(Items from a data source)
>>

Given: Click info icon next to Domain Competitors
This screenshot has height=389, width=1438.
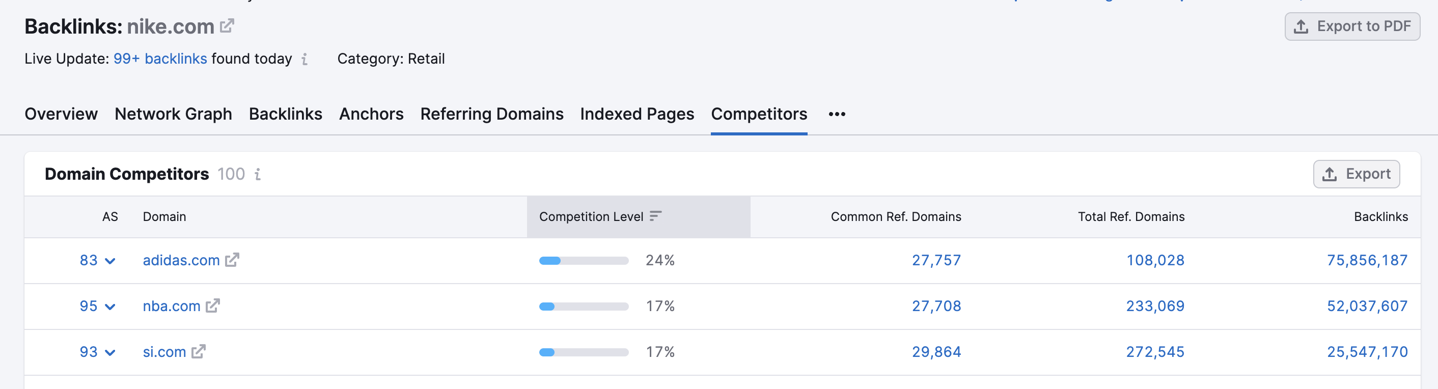Looking at the screenshot, I should pos(257,175).
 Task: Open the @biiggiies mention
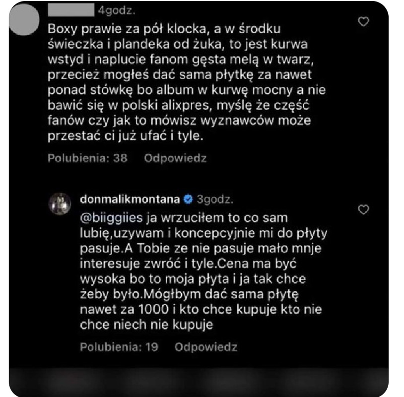[x=111, y=218]
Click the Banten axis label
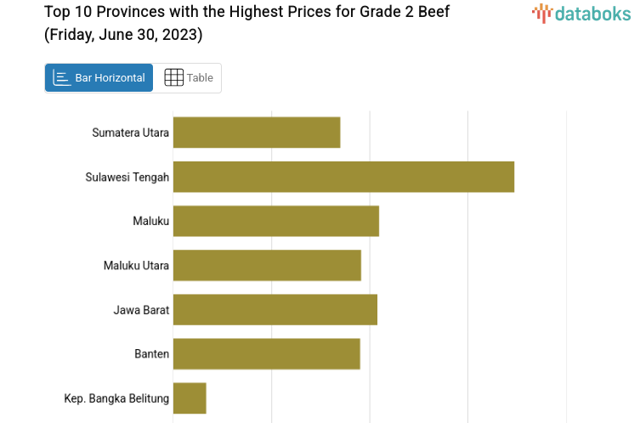Screen dimensions: 640x423 click(151, 353)
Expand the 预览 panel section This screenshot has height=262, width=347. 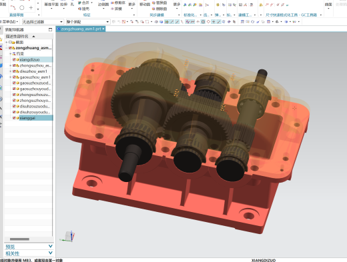tap(29, 247)
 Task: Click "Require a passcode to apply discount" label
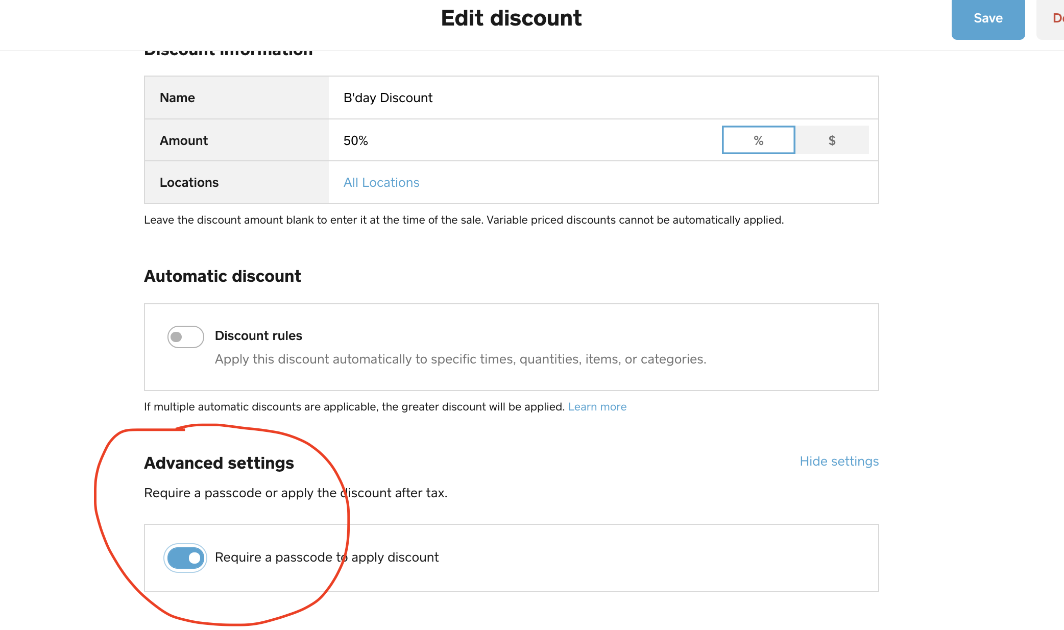327,558
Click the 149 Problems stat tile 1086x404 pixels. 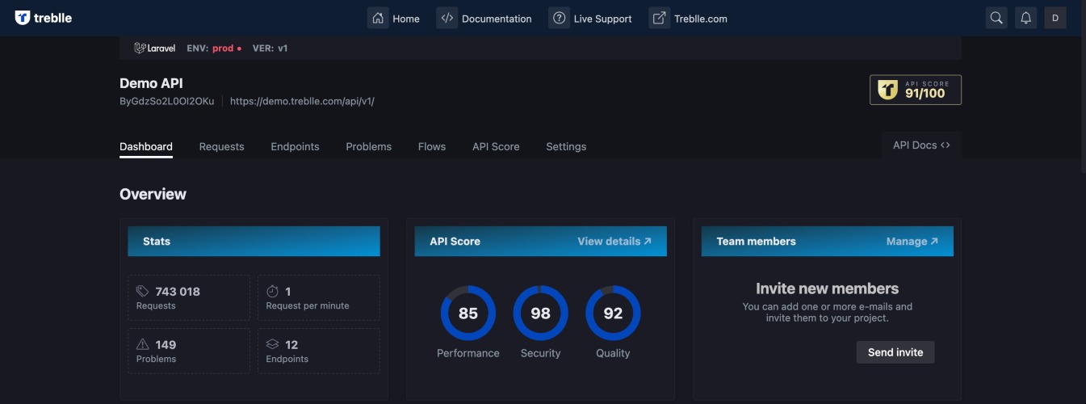189,351
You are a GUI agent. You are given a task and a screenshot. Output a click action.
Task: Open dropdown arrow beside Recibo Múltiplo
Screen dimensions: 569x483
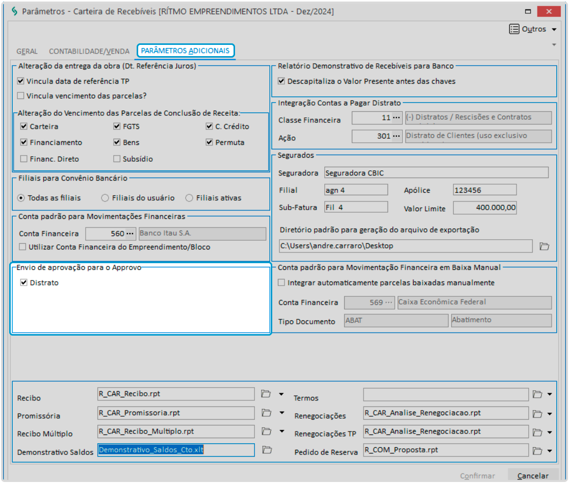(x=281, y=431)
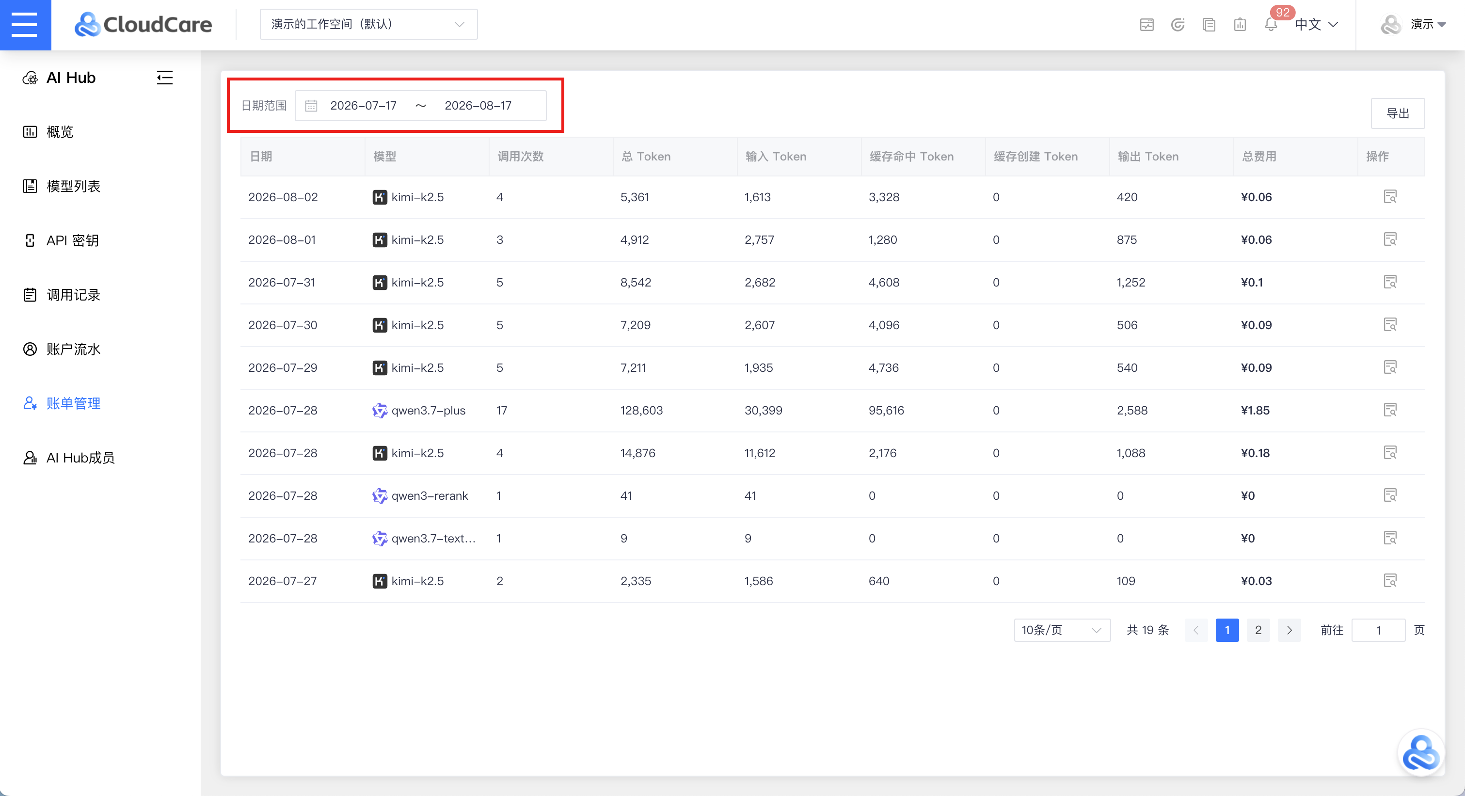Image resolution: width=1465 pixels, height=796 pixels.
Task: View details for the qwen3-rerank row
Action: [x=1390, y=495]
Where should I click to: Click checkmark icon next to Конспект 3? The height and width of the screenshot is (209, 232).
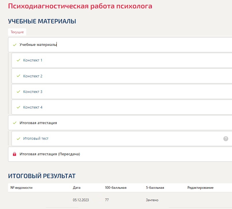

<<

Exercise goal
Every line from the one holding "You are a GUI" through the final line of the data above is to be reproduced exactly, both ends included, with the pictures left out.

Written answer
You are a GUI agent. You are given a task and a screenshot. Output a click action.
Task: Open dropdown arrow beside Recibo Múltiplo
Screen dimensions: 569x483
(x=281, y=431)
Image resolution: width=1465 pixels, height=796 pixels.
Task: View details for the qwen3-rerank row
Action: [x=1390, y=495]
Where should I click to: Click checkmark icon next to Конспект 3? The height and width of the screenshot is (209, 232).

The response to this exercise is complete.